= Babu Parmanand =

Indian politician

Babu Parmanand (10 August 1932 – 24 April 2008 in Jammu) was an Indian politician and the governor of Haryana from 19 June 1999 to 2 July 2004. He was born in Sarore village of the present-day Samba district in Jammu and Kashmir state (now a union territory). In 1962, he was elected for the first time to the Jammu and Kashmir Legislative Assembly from Ramgarh constituency. He was the speaker of the Jammu and Kashmir Legislative Assembly in 1980.
He has a son, Dr. Rajendra Prasad, who is a doctor in AIIMS hospital.

==Political career==

Babu Parmanand began his political career with active involvement in social and nationalist movements in Jammu and Kashmir.

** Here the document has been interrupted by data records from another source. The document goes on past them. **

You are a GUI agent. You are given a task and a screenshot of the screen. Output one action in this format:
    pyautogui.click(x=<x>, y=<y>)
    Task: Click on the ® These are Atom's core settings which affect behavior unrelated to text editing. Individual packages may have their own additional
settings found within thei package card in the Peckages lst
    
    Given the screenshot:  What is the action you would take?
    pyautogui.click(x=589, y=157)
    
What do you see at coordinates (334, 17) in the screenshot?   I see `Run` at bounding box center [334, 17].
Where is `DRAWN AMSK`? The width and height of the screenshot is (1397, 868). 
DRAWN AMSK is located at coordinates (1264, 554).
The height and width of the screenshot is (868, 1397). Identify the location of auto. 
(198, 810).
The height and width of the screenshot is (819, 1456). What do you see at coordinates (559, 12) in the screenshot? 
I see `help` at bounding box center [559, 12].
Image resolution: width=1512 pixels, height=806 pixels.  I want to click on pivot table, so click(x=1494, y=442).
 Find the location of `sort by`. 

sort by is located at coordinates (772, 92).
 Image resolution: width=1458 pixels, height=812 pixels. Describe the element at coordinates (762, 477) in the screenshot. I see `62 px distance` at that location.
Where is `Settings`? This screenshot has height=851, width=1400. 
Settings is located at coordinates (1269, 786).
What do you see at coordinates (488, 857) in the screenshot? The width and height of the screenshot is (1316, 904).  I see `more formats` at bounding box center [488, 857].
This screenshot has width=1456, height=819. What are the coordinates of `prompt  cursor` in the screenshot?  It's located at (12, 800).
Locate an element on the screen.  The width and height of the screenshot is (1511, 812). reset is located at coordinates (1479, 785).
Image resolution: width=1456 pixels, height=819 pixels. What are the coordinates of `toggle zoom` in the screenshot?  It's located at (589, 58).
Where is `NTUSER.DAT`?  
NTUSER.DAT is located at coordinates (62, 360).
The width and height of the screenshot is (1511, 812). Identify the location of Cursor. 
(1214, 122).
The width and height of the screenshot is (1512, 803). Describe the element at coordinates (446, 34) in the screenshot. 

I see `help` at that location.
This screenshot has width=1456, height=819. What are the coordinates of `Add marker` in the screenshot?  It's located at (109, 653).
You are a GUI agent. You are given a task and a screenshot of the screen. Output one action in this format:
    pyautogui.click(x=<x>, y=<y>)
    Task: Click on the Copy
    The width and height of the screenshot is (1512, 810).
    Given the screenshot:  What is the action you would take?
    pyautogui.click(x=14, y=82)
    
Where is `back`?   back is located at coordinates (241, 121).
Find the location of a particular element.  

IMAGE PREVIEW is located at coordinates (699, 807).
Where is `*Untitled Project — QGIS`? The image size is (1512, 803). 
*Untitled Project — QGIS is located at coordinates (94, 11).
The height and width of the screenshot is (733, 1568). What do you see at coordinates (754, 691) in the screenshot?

He was associated with the Bharatiya Jana Sangh and later became a prominent leader of the Indian National Congress in the state.

- Legislative Career:
He was first elected to the Jammu and Kashmir Legislative Assembly in 1962. His constituency was Ramnagar in Udhampur district.
He was re-elected multiple times due to his popularity and strong grassroots connection.

- Speaker of the Assembly:
In 1980, Babu Parmanand served as the Speaker of the Jammu and Kashmir Legislative Assembly, where he was noted for his impartial conduct and efforts to strengthen democratic processes.

- Ministerial Roles:
During his political career, he also held various positions in the state government, contributing to education, rural development, and public welfare schemes.

==Governor of Haryana==
Babu Parmanand was appointed as the Governor of Haryana on 19 June 1999. He served in this capacity until 2 July 2004.